The possible effects of covid-19 are a lot more severe than being late for a meeting, but the principle remains the same. Once I have done what I can, it is time for me to relax.

This brings me to the second problem with worry: it’s an inadequate approach to life. Even when it is motivating and useful, it tends to make us more selfish, paranoid, angry, fearful and unreasonable. This is the attitude Jesus challenges and wants to change. Instead of cultivating worry, cultivate trust in God’s presence and grace. “For it is the Gentiles [those who do not trust in a loving God] who strive for all these things; and indeed your heavenly Father knows that you need all these things. But strive first for the kingdom of God and his righteousness, and all these things will be given to you as well.”

It’s the old bit of wisdom: “One does not live by bread alone.” As essential as food is, something else is even more essential: trusting in love and goodness. We have to get the foundations of life right, or we will make life into a perpetual selfish panic.

During these unusually worrisome days, take time each day to cultivate peace of mind. Pay attention to every good thing around you and say “thank you” for each one. Step outside and look at the trees and feel the breeze. Stop reading paranoid and angry posts on social media. Call a friend. Offer encouragement and kindness. Let go of what you cannot control and relax. And every day say, “No matter what happens, our lives are in your hands, and I trust you, God.”

Another Noah’s Ark

I church member emailed me this morning and said, “I keep thinking about Noah and the ark. Wonder how Noah and his family felt.”

As many families hunker down in their homes, going out as little as possible, it is indeed a bit like each of us living in our own Noah’s ark. Outside is the virus flood. Surely it will not be as catastrophic as the biblical flood, but an economic and potential health catastrophe faces us nonetheless.
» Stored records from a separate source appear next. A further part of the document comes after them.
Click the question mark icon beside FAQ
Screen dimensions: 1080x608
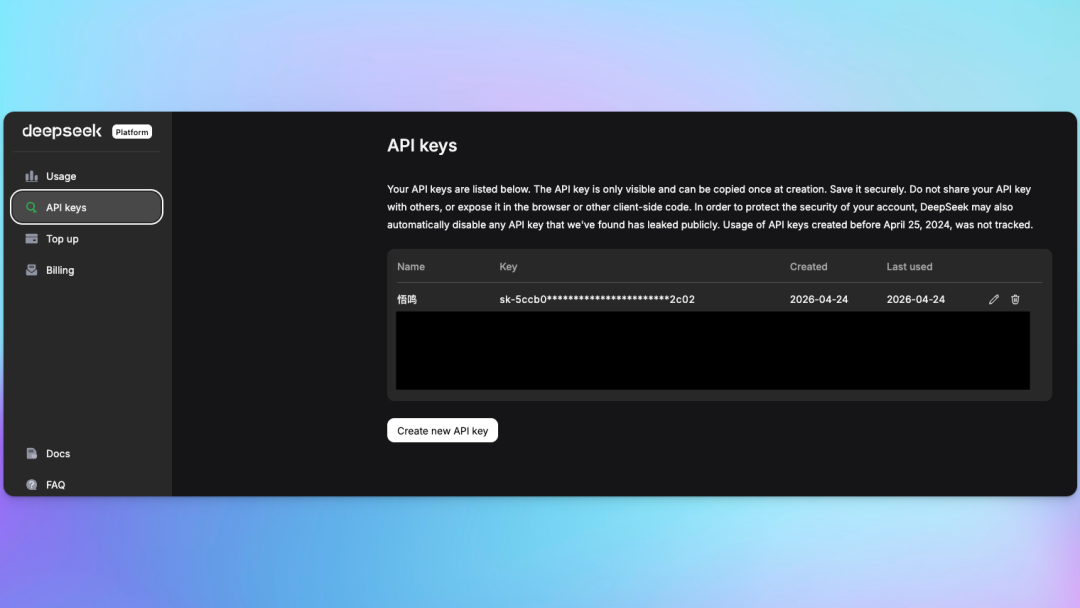[x=32, y=485]
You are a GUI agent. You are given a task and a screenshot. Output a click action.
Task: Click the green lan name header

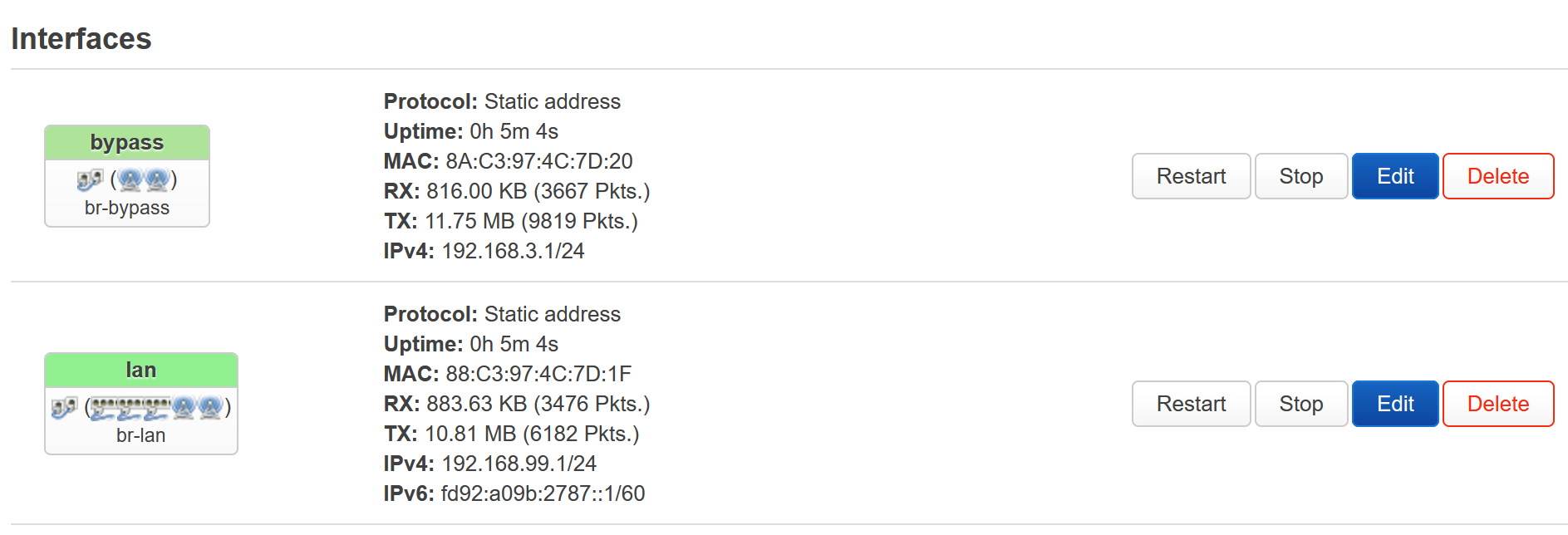[141, 371]
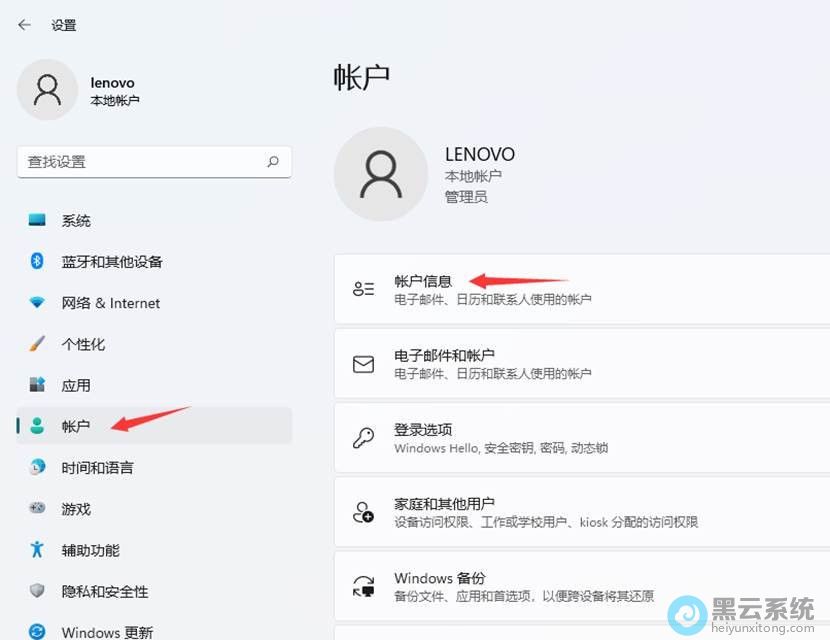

But we should not think that our ark consists only of those in our own household. Our whole congregation is our ark. We are committed to each other: to pray for one another, help one another, stay in touch with one another, and provide for one another. For some of our members, even if they never become ill with the virus, they may still be challenged emotionally, spiritually, or financially. We are here for each other.

Sooner or later the waters will abate. We will see a rainbow in the clouds. And we will emerge into a world that we can make new, charged with God’s covenant of faithfulness.